|An architectural rendering of the proposed four-story, 70-unit hotel in the Menifee Lakes Plaza at Newport Road and Antelope Road.|
Nine people -- mostly residents of the adjacent Palmilla and Oasis senior citizen housing developments -- spoke out in opposition of a proposal to grant an extension of time for the developer's plot plan and to ratify previous conditional use permits that are expiring. Plans for the plaza call for a four-story, 70-unit hotel, three major stores, a 6,500-square-foot building for shops, a gas station and car wash.
Concerns about traffic, noise, aesthetics of the architecture and public safety were the chief concerns expressed about the Menifee Lakes Plaza -- a proposed 16-acre commercial development on a vacant lot bordering the east side of Interstate 215, at the intersection of Newport Road and Antelope Road.
The project was originally brought before Riverside County officials by the Markham Development Management Group in 2004 but never received final approval. The case file was turned over to city officials after Menifee incorporated in 2008. In 2009, one of the first acts of the new Menifee Planning Commission was to approve the project.

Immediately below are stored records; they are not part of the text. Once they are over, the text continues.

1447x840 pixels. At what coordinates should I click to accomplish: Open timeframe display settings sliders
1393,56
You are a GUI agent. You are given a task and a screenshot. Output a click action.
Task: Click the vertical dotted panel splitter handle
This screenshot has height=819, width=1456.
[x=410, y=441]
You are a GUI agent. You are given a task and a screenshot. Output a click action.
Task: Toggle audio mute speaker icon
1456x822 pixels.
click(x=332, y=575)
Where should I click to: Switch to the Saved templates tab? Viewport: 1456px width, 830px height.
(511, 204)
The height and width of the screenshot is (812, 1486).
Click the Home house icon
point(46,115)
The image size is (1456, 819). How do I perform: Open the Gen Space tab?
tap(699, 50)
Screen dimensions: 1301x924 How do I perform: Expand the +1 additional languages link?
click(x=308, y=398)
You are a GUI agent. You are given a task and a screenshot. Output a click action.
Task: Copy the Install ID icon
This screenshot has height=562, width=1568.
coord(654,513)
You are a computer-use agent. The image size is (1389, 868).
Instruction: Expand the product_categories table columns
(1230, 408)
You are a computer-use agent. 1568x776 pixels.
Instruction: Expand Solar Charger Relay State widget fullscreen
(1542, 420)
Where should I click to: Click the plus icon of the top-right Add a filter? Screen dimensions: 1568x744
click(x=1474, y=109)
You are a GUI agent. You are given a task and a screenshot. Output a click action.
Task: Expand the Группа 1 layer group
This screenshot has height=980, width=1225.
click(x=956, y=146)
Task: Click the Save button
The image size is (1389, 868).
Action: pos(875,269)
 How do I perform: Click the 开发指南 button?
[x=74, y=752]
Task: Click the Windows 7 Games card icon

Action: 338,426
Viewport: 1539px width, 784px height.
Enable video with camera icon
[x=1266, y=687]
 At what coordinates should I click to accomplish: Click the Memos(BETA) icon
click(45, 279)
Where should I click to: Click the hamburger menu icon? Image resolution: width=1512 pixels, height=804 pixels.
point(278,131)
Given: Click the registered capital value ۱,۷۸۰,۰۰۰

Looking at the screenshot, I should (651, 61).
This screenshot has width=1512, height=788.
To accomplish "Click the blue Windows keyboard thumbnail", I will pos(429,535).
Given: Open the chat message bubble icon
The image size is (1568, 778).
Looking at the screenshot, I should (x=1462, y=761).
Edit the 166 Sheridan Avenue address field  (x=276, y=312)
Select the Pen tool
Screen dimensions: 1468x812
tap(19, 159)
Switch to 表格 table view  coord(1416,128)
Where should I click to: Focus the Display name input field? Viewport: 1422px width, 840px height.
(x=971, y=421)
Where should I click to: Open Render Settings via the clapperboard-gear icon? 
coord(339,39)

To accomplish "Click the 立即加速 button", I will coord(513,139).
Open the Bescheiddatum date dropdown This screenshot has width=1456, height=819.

"I feel like they're trying to shove so much into this space," Sobek said, "and a lot has changed in our area. There has been tremendous growth around us. I would like to see this not go forward and see what kind of modified plan they can come up with."
At least two commissioners -- chairman Matt Liesemeyer and Chris Thomas -- were prepared to OK the extension but agreed to allow more time for additional study. Because this project was previously approved by the city, any modifications in the plan would have to be negotiated between the city and the developer.
Many Palmilla residents expressed concern over additional traffic congestion on Antelope Road -- their only access in and out of the senior development. Marty Rosen, a resident of the Oasis community, questioned the need for a four-story hotel, which previously received city approval to exceed current height standards, proposing a height of four stories and 57 feet.
"I'm really disappointed to see that the hotel suddenly went up to four stories," Rosen said. "There's supposed to be a three-story limit. It's out of place. Everything around it is single-family and one-story dwellings."
Others expressed concern over the proximity of the hotel to Mt. San Antonio College, saying the hotel could become the scene of noisy gatherings by college students.
"Do I want a four-story hotel? No," said Thomas, "but this is a commercial pad and it is going to have commercial businesses at some point. Do we want to deny this project and get one that's worse?"
If the Planning Commission had voted to deny the extensions rather than continue the public hearing, the project would in essence have been killed, although the developer could come back with a different plan and start the process over again.
Ultimately, representatives of the developer who were present agreed to meet with Sobek and other commissioners during the interim to discuss their concerns. Sobek did not mention any specific modifications she had in mind.
Members of the public will have another opportunity to address this subject at the Oct. 8 meeting.